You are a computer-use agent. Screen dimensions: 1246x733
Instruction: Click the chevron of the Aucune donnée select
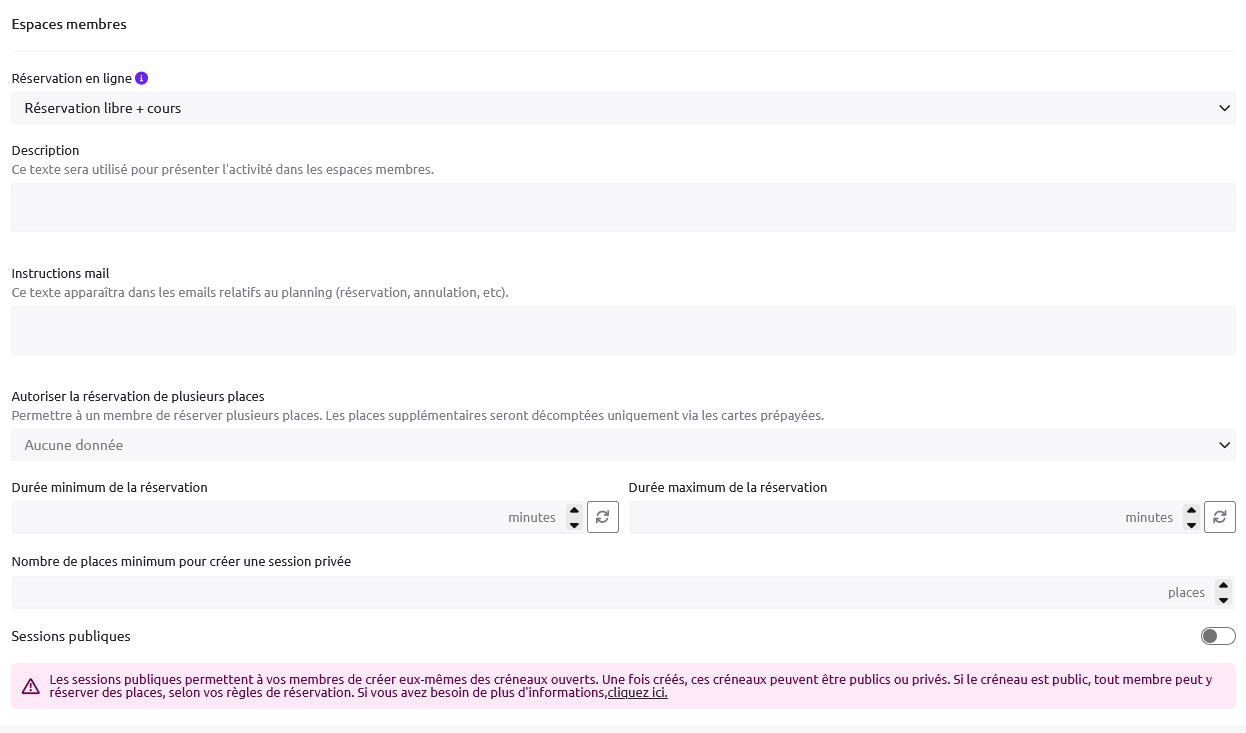coord(1224,445)
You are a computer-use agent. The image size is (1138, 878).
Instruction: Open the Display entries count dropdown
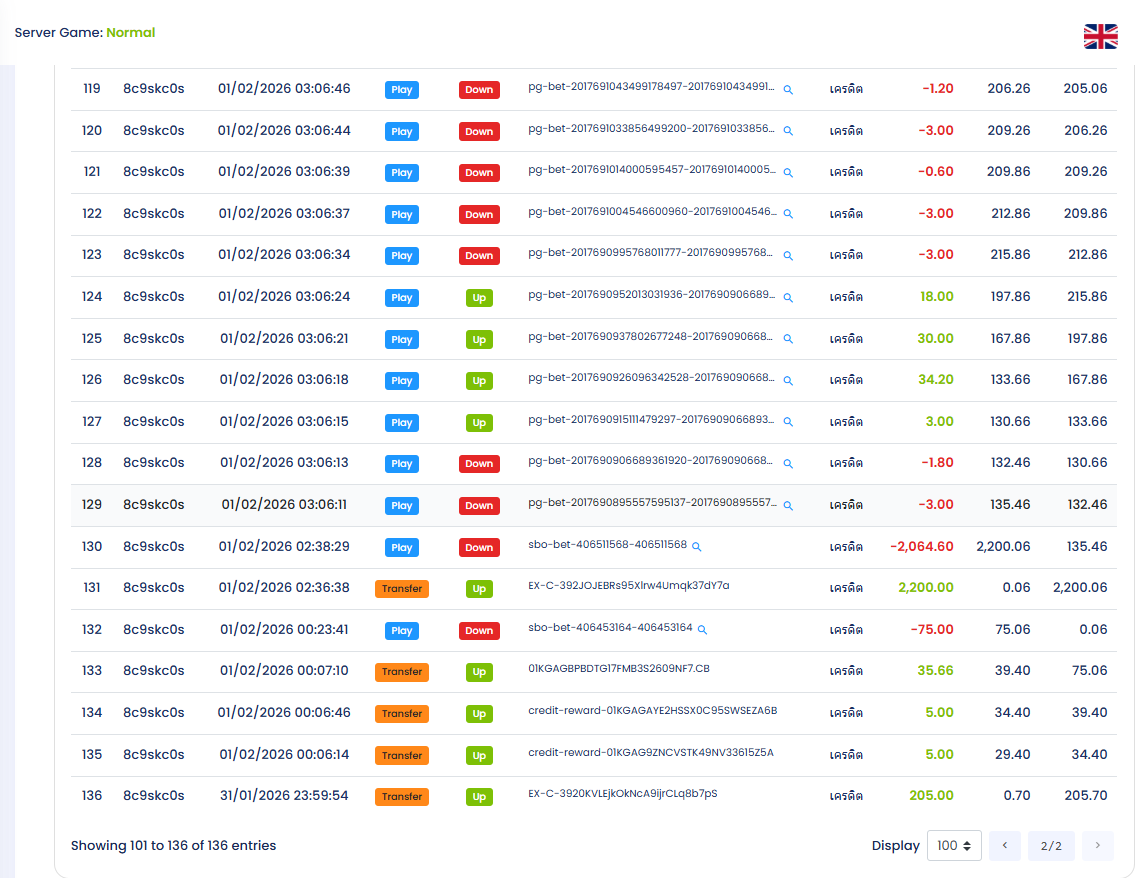tap(954, 846)
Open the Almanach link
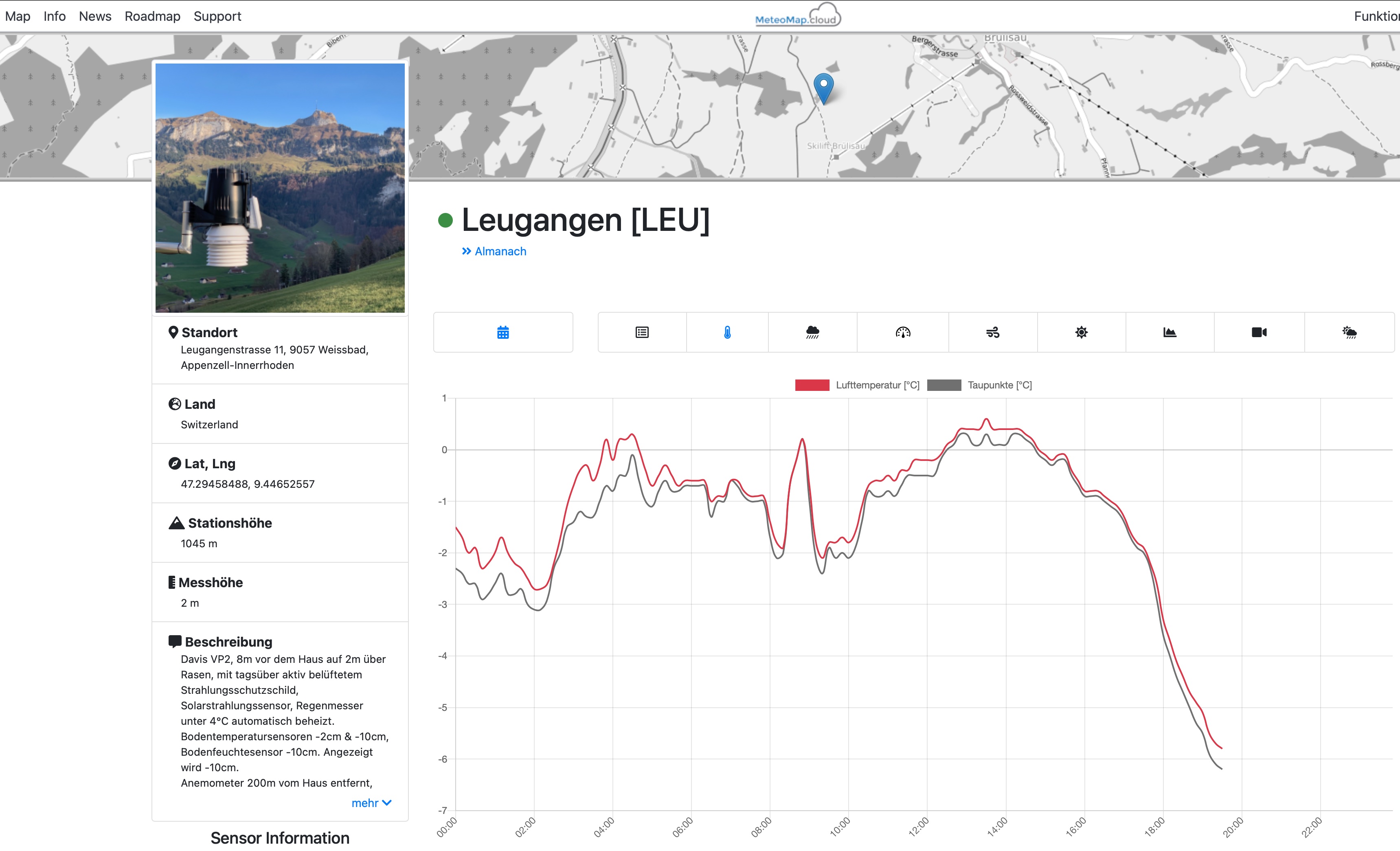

━━━━━━

Job >> Please copy the material above word for word, without the pictures.

Expected answer >>
You are a computer-use agent. Screen dimensions: 1246x733
Instruction: Click the chevron of the Aucune donnée select
coord(1224,445)
You are a computer-use agent. The image size is (1138, 878).
Instruction: Open the Display entries count dropdown
tap(954, 846)
Open the Almanach link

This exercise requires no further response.